Panorama fora da OCDE e impactos regionais
Islândia e Costa Rica já operam com geração elétrica 100% livre de fósseis. A Colômbia, anfitriã da conferência de Santa Marta sobre a transição energética, teve queda de 13% da geração fóssil desde o pico de 2024.
Na América Latina e no Caribe, a geração fóssil caiu 16% desde 2015, enquanto solar e eólica cresceram significativamente, ajudando a atender ao aumento de 15% na demanda regional.

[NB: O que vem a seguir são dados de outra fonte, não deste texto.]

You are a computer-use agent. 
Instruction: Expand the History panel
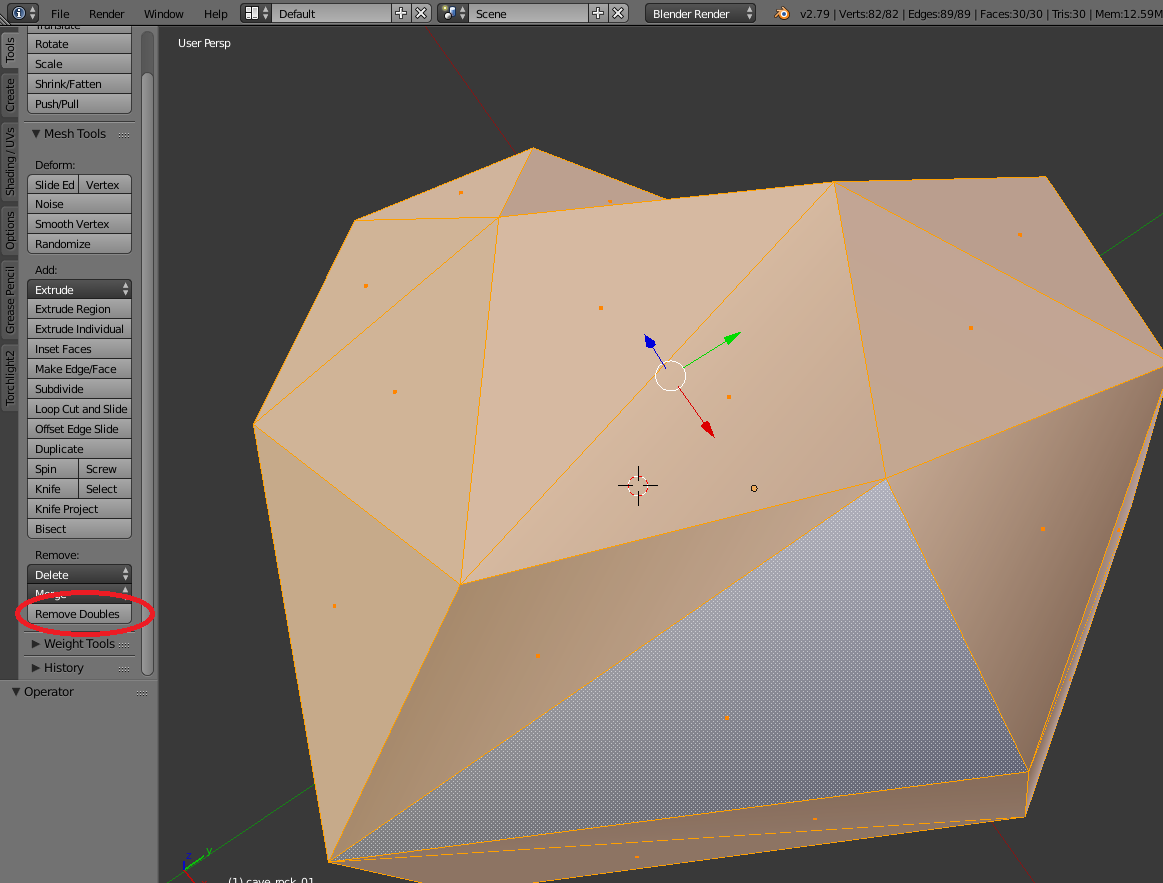tap(64, 668)
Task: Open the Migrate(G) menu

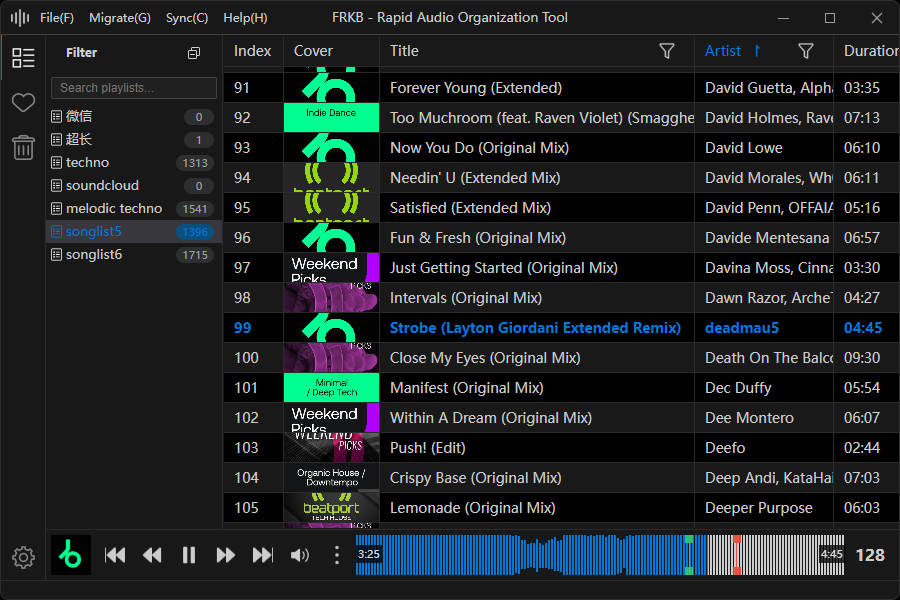Action: click(120, 18)
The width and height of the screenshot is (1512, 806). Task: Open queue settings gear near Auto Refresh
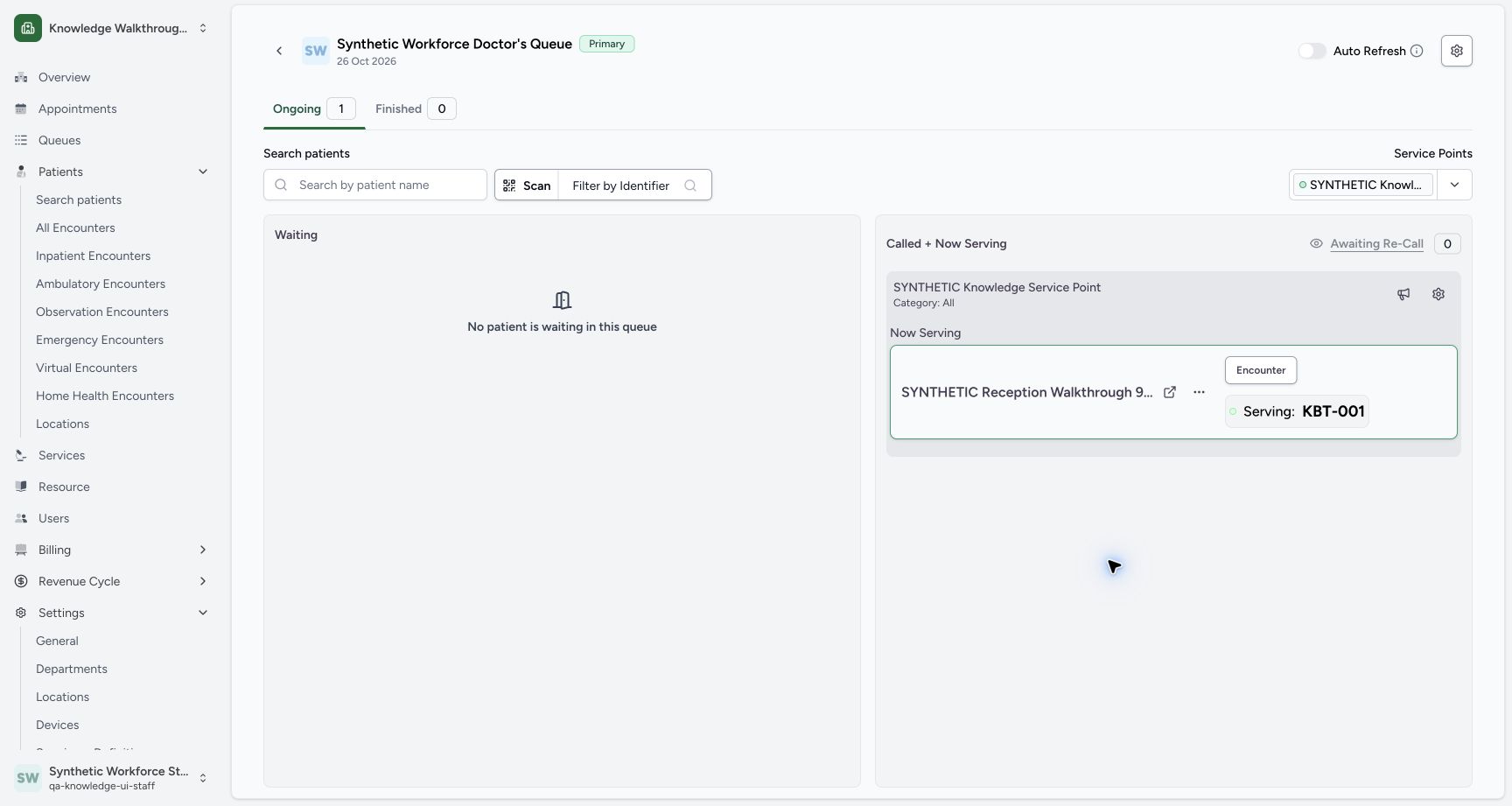point(1456,51)
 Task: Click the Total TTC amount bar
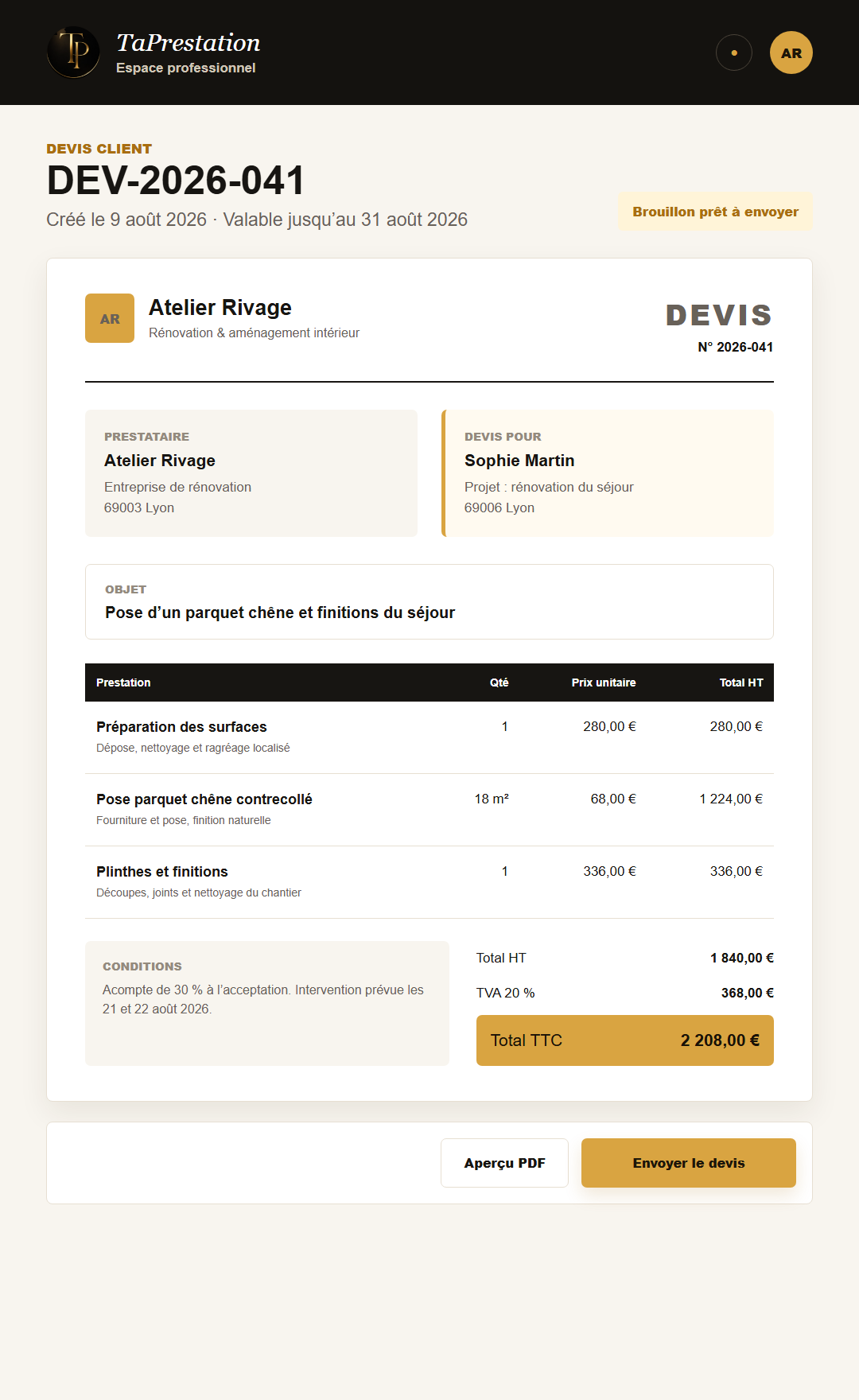[625, 1040]
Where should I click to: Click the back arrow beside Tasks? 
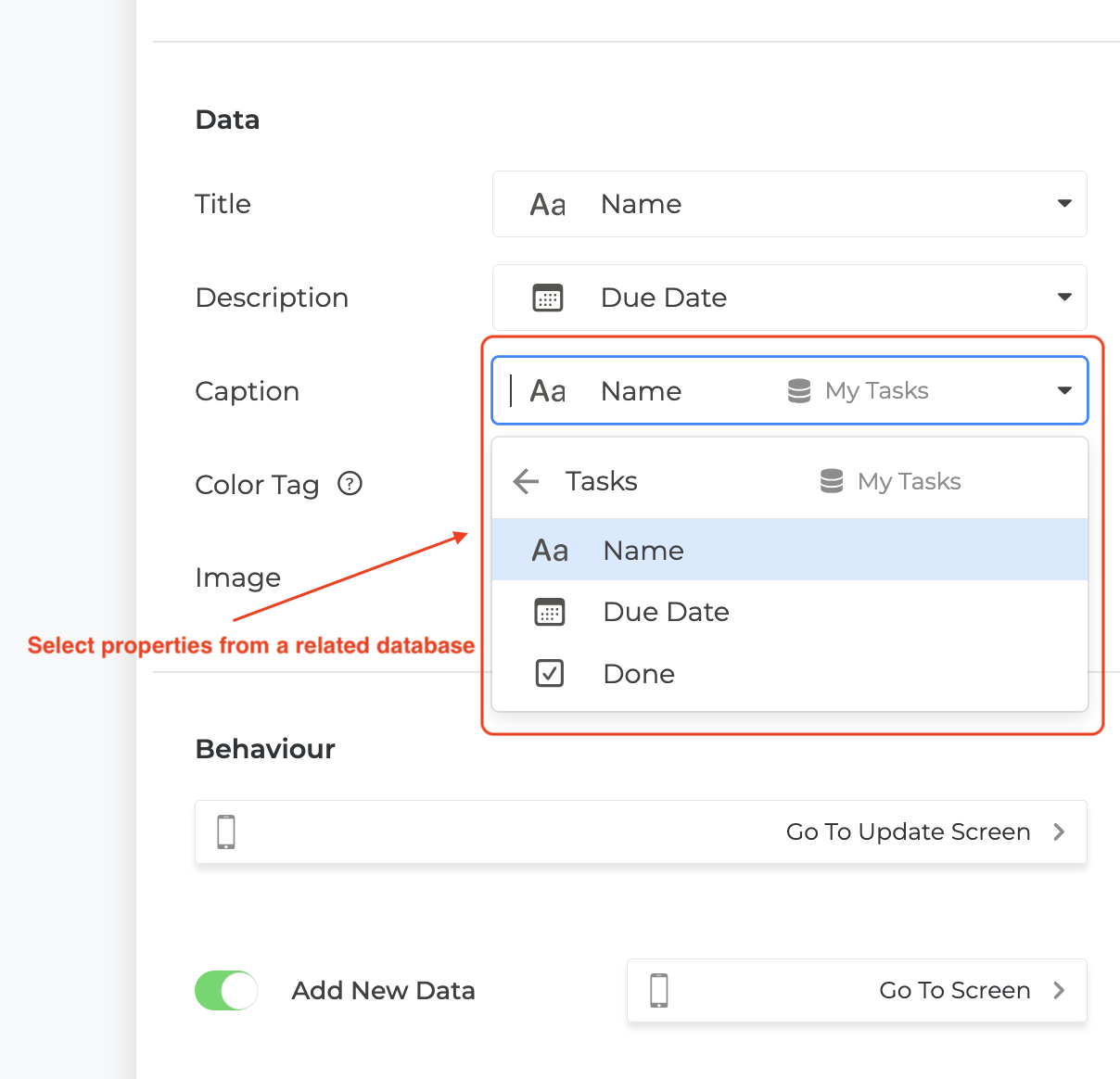tap(526, 481)
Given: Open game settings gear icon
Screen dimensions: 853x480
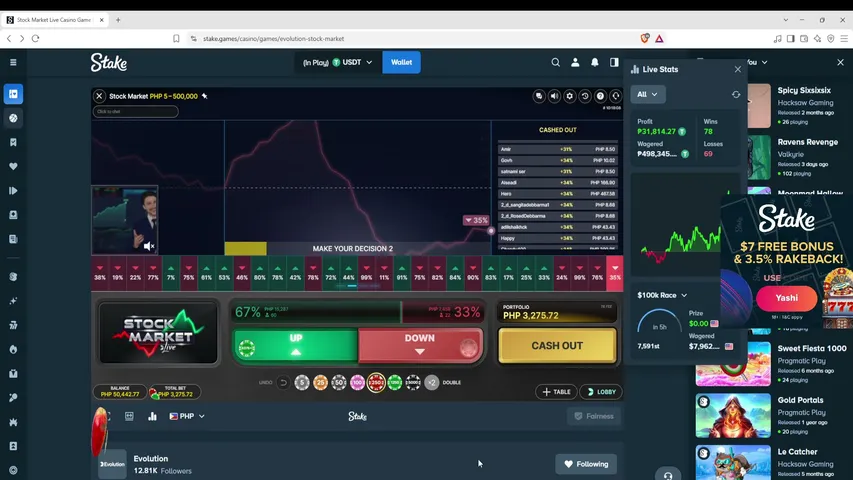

Energia renovável e custos
O relatório aponta que a redução de custos da energia solar e eólica é um motor da transição, com o custo médio nivelado onshore cerca de 60% menor que usinas a gás de ciclo combinado em 2025. Na região, a geração de energia solar e eólica elevou-se rapidamente.
Resultados ambientais
A Ember destaca que a queda na geração fóssil puxou uma redução de 28% nas emissões do setor elétrico da OCDE desde 2007, equivalente a 1,477 MtCO₂e, atingindo 3.818 MtCO₂e em 2025. Wilmar Suárez, analista da Ember, afirma que a transição já está em curso.